**THE PROBLEM**.
Change "arrow icon" to "arrow button" in the data between the lines holding "Image resolution: width=2072" and "coord(2030,41)", inclusive, and return only those lines with nothing else altered.

**ENTRIES SUPPLIED**.
- - -

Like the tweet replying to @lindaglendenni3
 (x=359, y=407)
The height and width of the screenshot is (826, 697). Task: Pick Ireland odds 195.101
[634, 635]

- - -

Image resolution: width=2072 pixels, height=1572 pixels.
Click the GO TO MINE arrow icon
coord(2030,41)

- - -

**RESULT OF THIS TASK**.
Image resolution: width=2072 pixels, height=1572 pixels.
Click the GO TO MINE arrow button
coord(2030,41)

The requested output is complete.